Oct. 8, 2024—The College of American Pathologists on Oct. 7 filed an amicus brief in support of the plaintiffs in the consolidated cases American Clinical Laboratory Association, et al., v. U.S. Food and Drug Administration, et al., and Association for Molecular Pathology, et al., v. U.S. Food and Drug Administration, et al.
Plaintiffs in these consolidated cases challenge a final rule setting out the FDA’s plan to regulate LDTs as medical devices under the Federal Food, Drug and Cosmetic Act. “The Final Rule imposes draconian new restrictions—and crushing compliance costs—on the development and use of LDTs,” the CAP says in its amicus brief.
The CAP says in the brief that its “keen interest and deep experience in the practical issues surrounding LDT regulation will benefit the Court’s decision-making in this case.” In taking its “drastic action,” the CAP says of the FDA, it “failed to engage in the reasoned decision-making that the Administrative Procedure Act demands.”
The brief adds: “Reasonable regulation requires that an agency grapple with the negative consequences of its chosen path. Here, FDA instead found a way to ignore those consequences by asserting that its novel, complex, and nonbinding scheme of ‘enforcement discretion policies’ articulated in the Final Rule’s preamble would prevent the catastrophic consequences that so many stakeholders have predicted.” Yet the final rule never explains how the FDA’s “slew of explicitly nonbinding policies” will safeguard LDT innovation and access, the CAP says.
The CAP urged the U.S. District Court for the Eastern District of Texas to vacate the final rule as arbitrary and capricious.

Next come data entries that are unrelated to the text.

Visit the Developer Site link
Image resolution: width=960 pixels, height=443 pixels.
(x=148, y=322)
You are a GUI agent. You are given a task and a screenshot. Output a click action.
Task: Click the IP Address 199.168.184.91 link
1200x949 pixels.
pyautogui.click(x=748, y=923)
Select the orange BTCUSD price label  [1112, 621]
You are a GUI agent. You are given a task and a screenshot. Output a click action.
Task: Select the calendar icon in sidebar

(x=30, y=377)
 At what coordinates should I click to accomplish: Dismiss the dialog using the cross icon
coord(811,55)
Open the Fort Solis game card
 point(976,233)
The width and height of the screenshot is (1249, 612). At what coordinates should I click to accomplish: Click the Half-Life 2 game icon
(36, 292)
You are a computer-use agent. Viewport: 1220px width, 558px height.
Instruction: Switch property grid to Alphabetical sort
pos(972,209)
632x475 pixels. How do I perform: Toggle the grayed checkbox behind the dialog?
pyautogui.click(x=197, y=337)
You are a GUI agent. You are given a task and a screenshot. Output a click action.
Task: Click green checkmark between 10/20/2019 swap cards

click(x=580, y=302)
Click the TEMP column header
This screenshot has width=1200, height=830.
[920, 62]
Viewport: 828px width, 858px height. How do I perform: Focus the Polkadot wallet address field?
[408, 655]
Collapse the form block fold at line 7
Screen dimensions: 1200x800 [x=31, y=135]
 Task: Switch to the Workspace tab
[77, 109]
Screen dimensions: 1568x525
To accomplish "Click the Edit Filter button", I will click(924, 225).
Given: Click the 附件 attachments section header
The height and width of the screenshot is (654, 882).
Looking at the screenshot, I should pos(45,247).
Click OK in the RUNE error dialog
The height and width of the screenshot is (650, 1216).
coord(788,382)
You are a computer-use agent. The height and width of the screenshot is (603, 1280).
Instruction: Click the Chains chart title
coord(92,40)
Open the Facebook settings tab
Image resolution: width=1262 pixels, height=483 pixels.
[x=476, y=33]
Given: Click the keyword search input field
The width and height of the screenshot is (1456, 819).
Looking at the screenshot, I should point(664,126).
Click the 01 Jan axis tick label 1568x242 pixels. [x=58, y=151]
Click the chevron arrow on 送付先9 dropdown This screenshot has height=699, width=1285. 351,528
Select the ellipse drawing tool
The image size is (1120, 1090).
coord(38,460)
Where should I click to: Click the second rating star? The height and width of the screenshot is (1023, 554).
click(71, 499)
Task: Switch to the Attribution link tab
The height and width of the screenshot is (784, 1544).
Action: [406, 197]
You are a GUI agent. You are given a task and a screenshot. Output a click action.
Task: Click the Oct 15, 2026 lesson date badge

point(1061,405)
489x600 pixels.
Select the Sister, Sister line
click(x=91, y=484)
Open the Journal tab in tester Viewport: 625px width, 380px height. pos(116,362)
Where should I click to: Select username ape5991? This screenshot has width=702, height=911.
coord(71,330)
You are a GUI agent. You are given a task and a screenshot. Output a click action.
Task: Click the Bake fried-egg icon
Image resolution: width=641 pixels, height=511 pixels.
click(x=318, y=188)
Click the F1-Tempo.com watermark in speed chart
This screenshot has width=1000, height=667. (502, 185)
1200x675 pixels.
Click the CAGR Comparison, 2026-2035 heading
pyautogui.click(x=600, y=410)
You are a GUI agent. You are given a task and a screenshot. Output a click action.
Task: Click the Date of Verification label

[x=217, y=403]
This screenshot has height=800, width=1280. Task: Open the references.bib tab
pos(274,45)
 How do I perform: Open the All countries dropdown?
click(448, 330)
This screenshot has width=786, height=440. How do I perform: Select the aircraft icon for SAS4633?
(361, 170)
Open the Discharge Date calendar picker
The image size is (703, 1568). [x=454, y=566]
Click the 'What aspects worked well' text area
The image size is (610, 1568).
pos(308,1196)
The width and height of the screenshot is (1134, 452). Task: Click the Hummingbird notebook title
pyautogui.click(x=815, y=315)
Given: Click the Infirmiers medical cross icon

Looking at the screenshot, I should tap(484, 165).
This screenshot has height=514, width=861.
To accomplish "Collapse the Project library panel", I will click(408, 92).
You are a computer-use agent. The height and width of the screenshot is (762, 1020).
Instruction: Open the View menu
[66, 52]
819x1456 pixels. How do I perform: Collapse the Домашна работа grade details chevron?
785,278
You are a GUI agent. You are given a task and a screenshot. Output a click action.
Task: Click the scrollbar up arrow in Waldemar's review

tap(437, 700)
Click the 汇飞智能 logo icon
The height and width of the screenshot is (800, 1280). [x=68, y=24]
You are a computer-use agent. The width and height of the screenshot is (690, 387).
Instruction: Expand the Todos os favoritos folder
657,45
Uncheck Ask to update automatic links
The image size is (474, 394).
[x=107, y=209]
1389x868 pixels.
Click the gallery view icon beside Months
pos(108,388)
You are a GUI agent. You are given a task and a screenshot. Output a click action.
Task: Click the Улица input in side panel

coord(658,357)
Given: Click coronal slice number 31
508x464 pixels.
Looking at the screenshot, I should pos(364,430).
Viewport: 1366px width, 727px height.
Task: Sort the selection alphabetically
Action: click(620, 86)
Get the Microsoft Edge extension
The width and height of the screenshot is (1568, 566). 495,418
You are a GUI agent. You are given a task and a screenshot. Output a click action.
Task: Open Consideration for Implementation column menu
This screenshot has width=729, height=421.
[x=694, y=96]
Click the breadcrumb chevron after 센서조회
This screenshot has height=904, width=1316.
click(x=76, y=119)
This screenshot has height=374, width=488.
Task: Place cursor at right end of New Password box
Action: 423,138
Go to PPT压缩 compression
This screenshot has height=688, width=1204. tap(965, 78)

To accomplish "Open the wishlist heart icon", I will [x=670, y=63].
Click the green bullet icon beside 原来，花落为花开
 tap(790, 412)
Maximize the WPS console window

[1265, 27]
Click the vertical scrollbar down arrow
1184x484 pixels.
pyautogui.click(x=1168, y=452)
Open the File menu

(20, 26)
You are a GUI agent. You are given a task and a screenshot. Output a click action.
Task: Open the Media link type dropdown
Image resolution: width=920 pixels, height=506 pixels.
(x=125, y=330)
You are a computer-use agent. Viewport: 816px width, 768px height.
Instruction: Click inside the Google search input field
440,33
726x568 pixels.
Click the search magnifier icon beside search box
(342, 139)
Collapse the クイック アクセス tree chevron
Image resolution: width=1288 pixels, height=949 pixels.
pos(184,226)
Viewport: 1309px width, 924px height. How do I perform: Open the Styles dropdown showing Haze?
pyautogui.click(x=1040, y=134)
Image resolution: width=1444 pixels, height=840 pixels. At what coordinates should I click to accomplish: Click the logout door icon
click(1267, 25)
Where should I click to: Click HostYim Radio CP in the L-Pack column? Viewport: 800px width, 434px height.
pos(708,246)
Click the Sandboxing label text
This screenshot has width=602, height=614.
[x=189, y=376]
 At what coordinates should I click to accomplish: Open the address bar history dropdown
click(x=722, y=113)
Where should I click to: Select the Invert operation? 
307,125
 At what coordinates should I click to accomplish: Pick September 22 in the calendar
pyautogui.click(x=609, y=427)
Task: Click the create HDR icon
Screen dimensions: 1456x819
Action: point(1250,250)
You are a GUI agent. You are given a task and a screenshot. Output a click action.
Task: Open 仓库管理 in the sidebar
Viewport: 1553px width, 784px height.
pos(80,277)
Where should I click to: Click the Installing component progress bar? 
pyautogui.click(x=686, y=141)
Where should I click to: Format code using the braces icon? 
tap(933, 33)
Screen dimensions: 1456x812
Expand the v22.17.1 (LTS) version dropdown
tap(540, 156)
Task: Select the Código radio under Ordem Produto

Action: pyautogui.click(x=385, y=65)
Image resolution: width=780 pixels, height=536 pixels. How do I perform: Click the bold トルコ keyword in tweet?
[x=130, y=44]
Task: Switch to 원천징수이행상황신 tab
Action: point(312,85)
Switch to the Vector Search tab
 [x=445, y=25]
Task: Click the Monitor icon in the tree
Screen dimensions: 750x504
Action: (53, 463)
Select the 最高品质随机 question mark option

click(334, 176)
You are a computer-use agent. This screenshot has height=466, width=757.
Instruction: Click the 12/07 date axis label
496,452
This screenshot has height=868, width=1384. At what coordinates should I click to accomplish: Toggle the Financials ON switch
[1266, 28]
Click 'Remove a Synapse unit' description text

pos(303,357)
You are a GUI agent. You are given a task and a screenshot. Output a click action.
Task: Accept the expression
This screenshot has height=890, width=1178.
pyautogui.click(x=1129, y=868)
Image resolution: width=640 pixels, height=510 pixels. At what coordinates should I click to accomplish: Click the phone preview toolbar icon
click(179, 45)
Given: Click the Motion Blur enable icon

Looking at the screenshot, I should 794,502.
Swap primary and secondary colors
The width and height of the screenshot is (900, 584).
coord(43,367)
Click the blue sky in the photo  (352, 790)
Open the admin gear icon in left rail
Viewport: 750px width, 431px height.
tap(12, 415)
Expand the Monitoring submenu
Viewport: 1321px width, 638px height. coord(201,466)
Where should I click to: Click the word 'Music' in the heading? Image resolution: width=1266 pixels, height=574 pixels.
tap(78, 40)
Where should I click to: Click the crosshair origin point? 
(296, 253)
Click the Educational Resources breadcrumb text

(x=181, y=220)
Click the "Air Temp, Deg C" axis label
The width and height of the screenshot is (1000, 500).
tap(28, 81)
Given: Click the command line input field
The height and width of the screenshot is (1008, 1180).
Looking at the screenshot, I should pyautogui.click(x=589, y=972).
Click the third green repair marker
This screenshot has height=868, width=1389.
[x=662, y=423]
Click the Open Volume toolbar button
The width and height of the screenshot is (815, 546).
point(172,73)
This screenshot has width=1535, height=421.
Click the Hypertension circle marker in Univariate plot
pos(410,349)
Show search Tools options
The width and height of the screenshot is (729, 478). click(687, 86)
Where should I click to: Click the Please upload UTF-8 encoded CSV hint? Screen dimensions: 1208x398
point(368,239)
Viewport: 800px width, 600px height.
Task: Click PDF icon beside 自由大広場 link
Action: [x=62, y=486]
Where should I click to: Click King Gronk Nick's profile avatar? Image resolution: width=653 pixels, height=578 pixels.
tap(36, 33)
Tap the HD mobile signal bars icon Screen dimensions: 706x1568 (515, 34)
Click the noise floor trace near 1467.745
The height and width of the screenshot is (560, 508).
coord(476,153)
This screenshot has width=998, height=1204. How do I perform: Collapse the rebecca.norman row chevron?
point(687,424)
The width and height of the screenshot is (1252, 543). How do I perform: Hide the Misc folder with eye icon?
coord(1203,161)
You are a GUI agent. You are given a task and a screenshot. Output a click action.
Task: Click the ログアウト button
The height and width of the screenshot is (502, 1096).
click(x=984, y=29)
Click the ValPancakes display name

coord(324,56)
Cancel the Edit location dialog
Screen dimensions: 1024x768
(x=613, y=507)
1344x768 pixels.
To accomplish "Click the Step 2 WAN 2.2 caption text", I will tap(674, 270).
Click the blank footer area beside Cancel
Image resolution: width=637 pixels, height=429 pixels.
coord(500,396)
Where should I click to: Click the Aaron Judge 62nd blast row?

CAP president Donald Karcher, MD, said the CAP filed the amicus brief because CAP members “fear these regulatory restrictions from the FDA will delay the diagnosis of disease and treatment of patients.” He added: “The CAP had communicated its concerns to the FDA prior to the release of the final rule and urged the agency to take a different tact. However, the FDA moved forward and now pathologists and their laboratories are having conversations about which LDTs will no longer be available to patients in their communities. The FDA’s failure to come to grips with the obvious ramifications on patients of the LDT regulation clearly renders the rulemaking arbitrary and capricious.”